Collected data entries
"""
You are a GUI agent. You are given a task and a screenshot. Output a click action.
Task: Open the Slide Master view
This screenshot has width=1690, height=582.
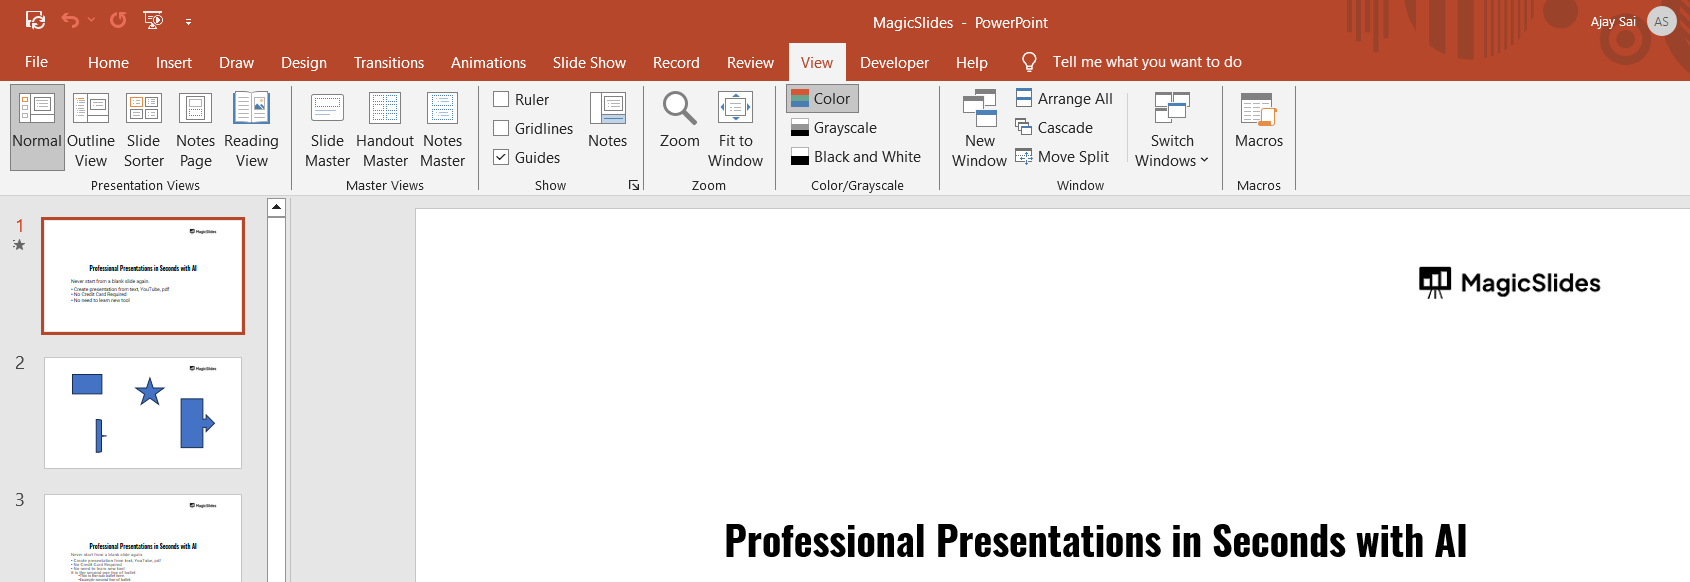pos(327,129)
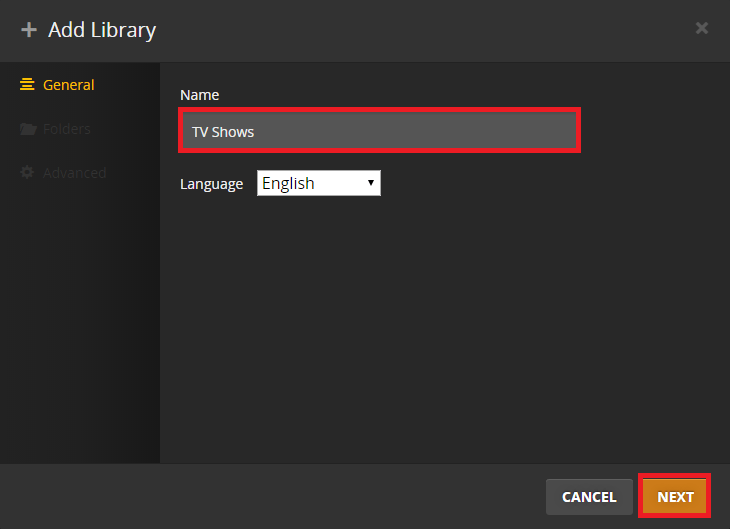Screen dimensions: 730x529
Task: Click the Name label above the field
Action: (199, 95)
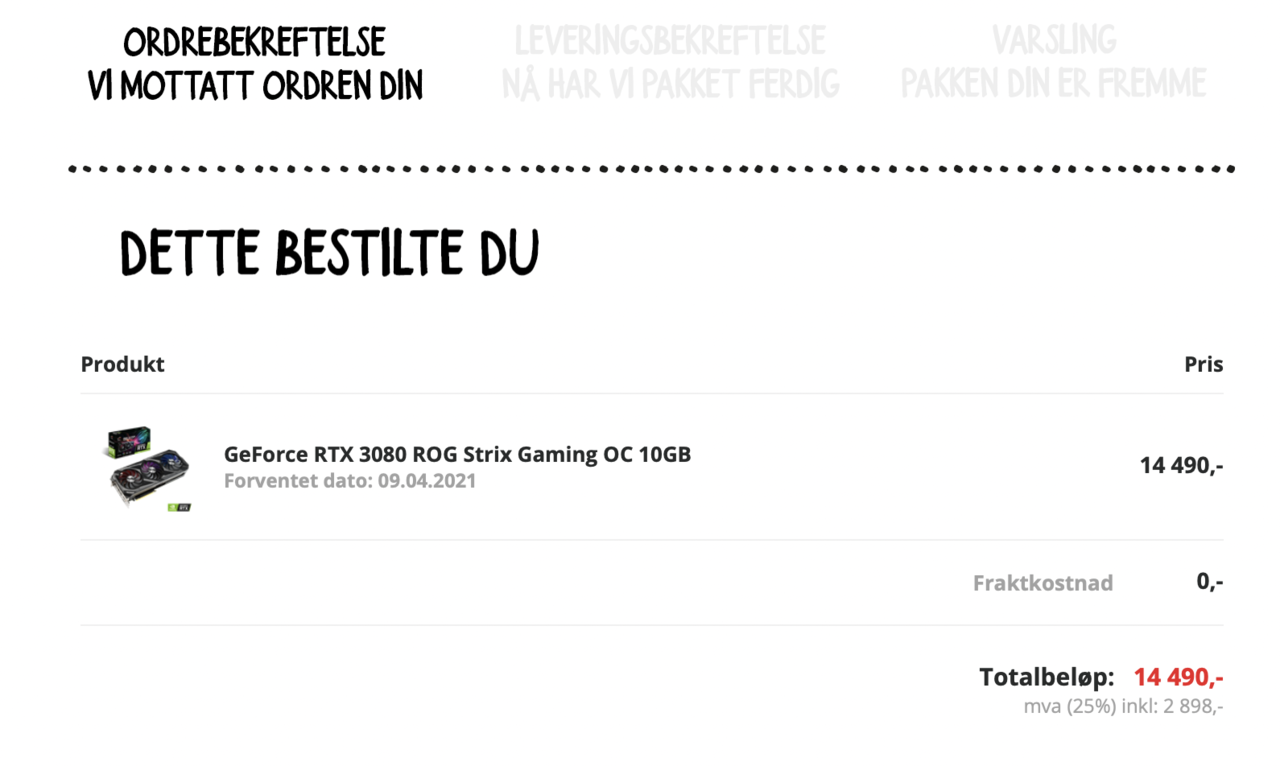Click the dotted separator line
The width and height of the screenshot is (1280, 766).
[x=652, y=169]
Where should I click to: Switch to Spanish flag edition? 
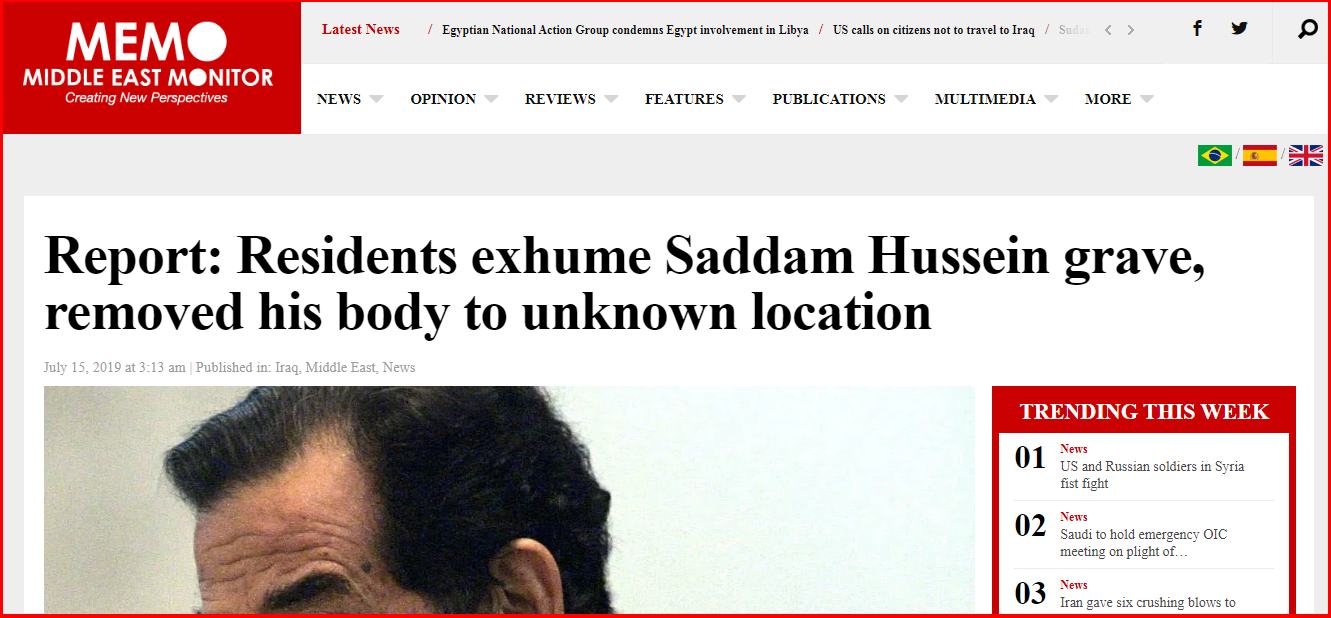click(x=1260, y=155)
"""
"""
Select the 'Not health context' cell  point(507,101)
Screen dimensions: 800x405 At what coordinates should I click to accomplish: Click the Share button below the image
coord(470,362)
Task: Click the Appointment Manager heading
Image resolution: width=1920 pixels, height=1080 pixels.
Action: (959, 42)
"""
What is needed
Above are the records; print exactly the lines from the line with "Select the 'Not" to the line with "Task: Click the Appointment Manager heading", including both, and nothing else.

Task result
Select the 'Not health context' cell  point(507,101)
Screen dimensions: 800x405 At what coordinates should I click to accomplish: Click the Share button below the image
coord(470,362)
Task: Click the Appointment Manager heading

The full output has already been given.